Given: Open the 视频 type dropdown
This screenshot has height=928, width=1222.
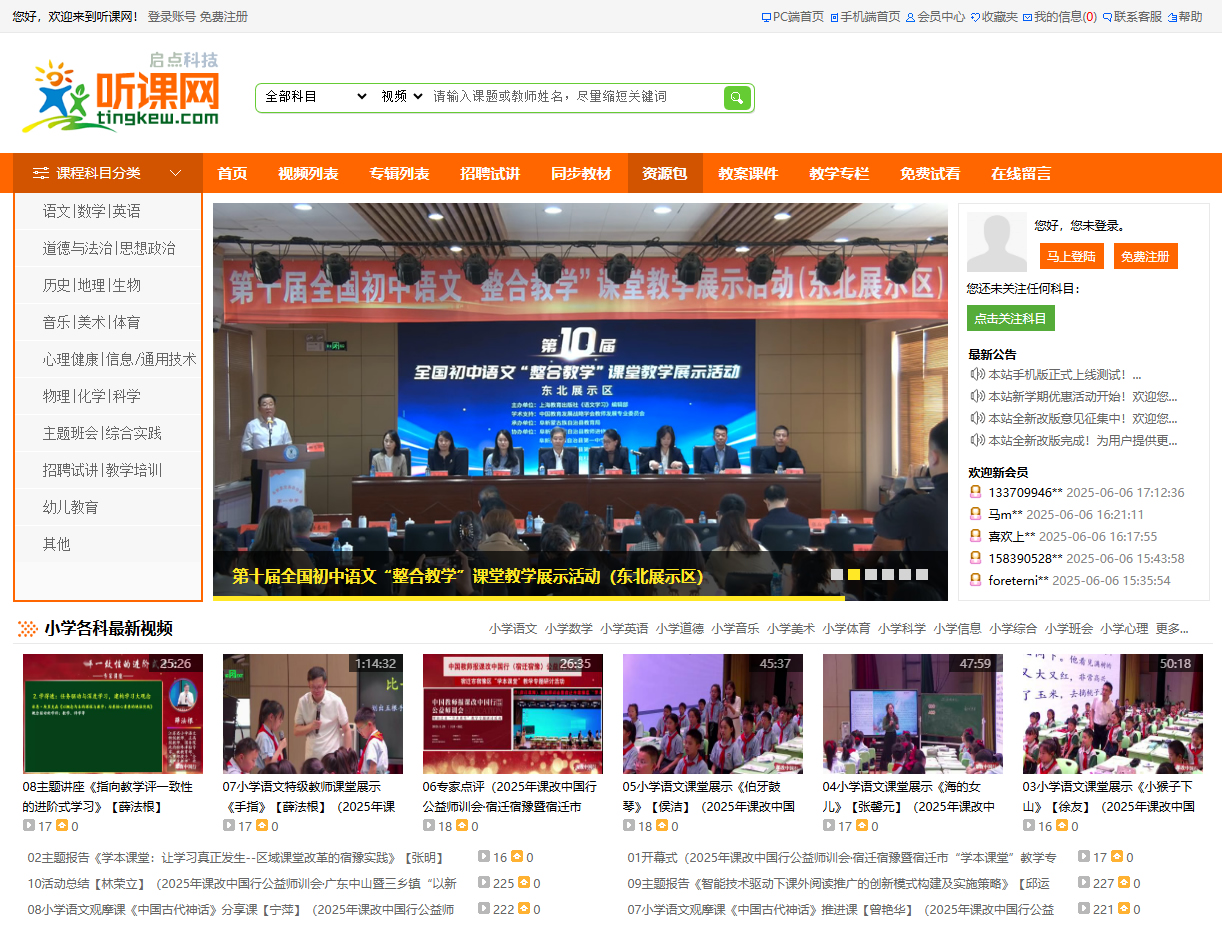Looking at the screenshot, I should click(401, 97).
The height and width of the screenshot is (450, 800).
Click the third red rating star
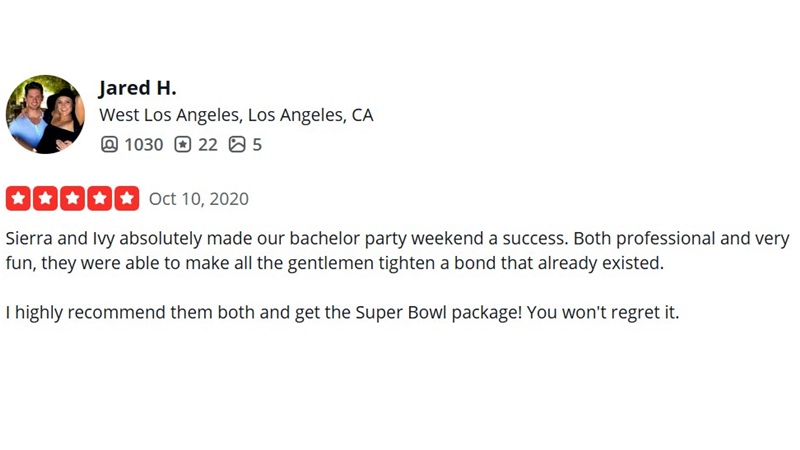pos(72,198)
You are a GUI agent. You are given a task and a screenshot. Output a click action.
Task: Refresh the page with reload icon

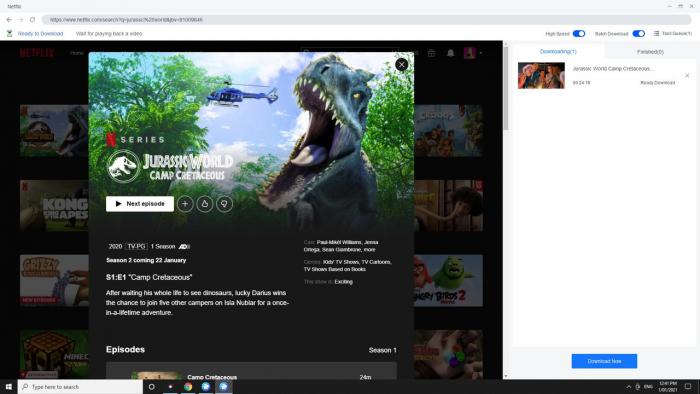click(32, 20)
::::
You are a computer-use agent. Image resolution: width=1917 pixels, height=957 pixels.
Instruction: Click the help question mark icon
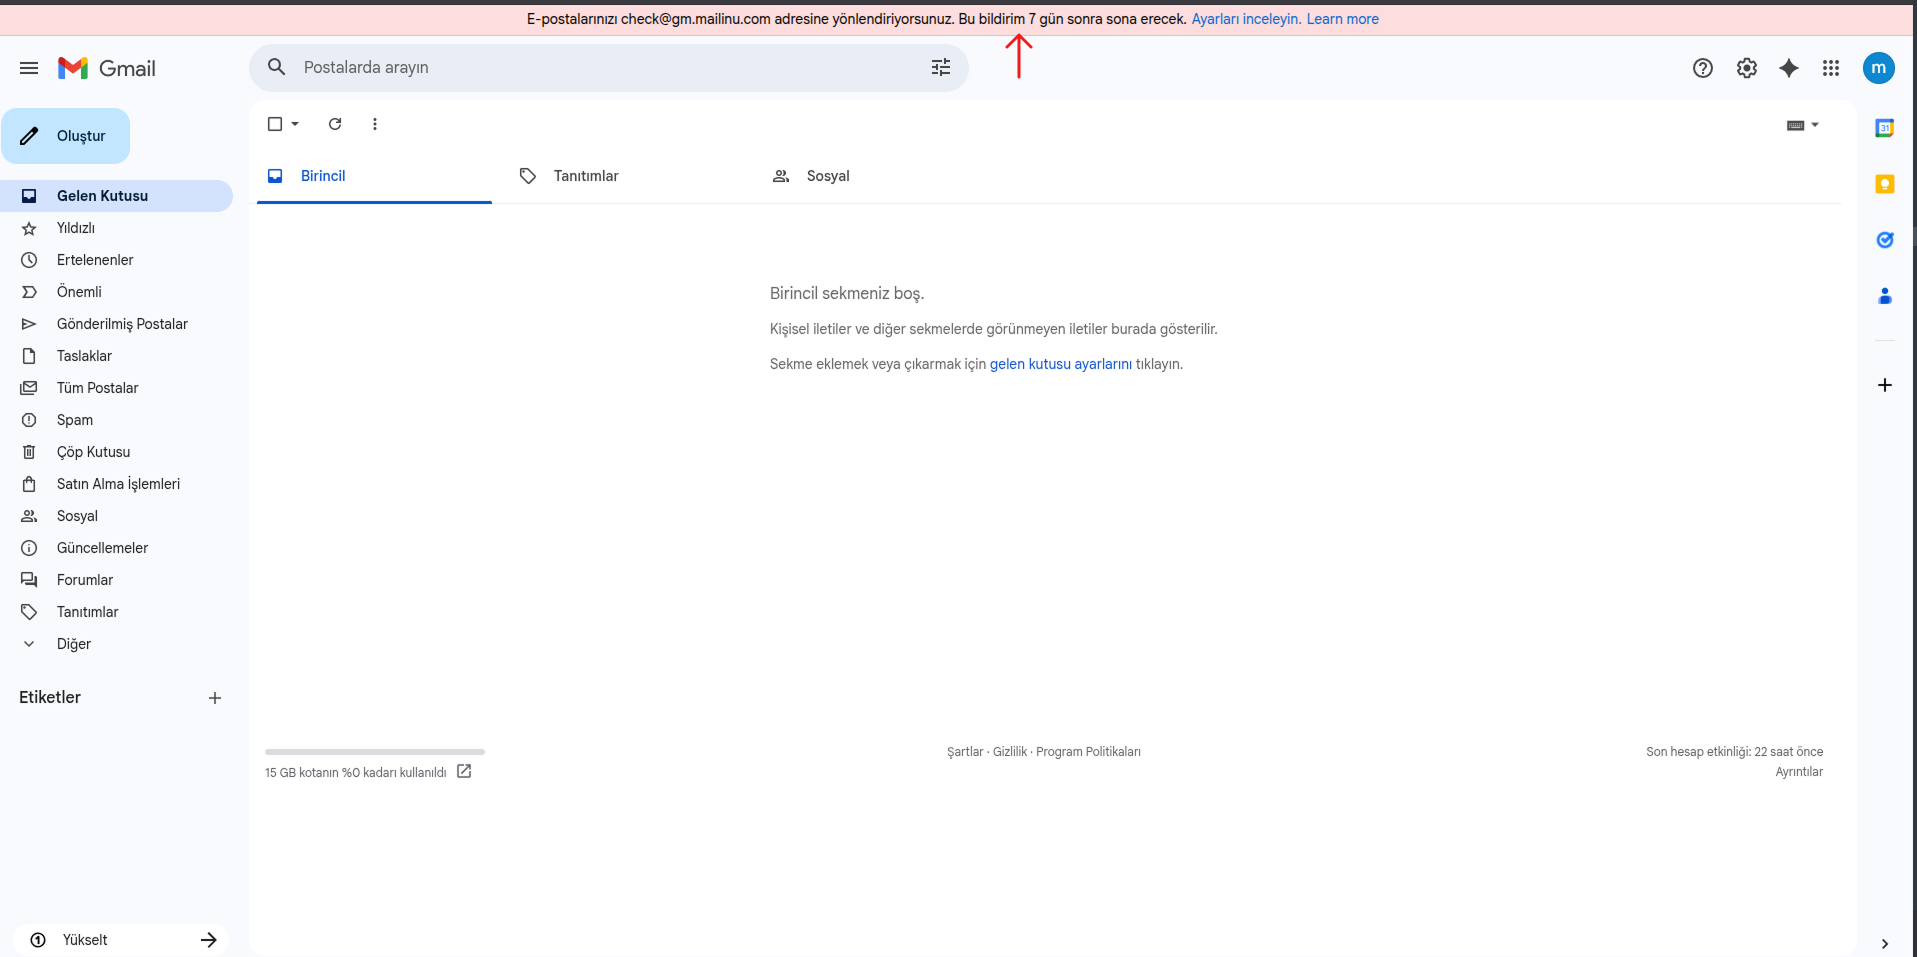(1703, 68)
::::
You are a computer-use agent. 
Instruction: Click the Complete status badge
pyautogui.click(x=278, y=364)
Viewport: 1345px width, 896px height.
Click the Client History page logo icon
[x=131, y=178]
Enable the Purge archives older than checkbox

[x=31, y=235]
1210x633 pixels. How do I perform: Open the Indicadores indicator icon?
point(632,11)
::::
Task goal
Turn the lines of the records from the one containing "The height and" through the one containing "click(32, 20)", inclusive, into a numbered list, skipping blank lines and omitting the pictures.

Task solution
1. The height and width of the screenshot is (450, 800).
2. Click the third red rating star
3. pos(72,198)
4. You are a GUI agent. You are given a task and a screenshot. Output a click action.
5. Task: Refresh the page with reload icon
6. click(32, 20)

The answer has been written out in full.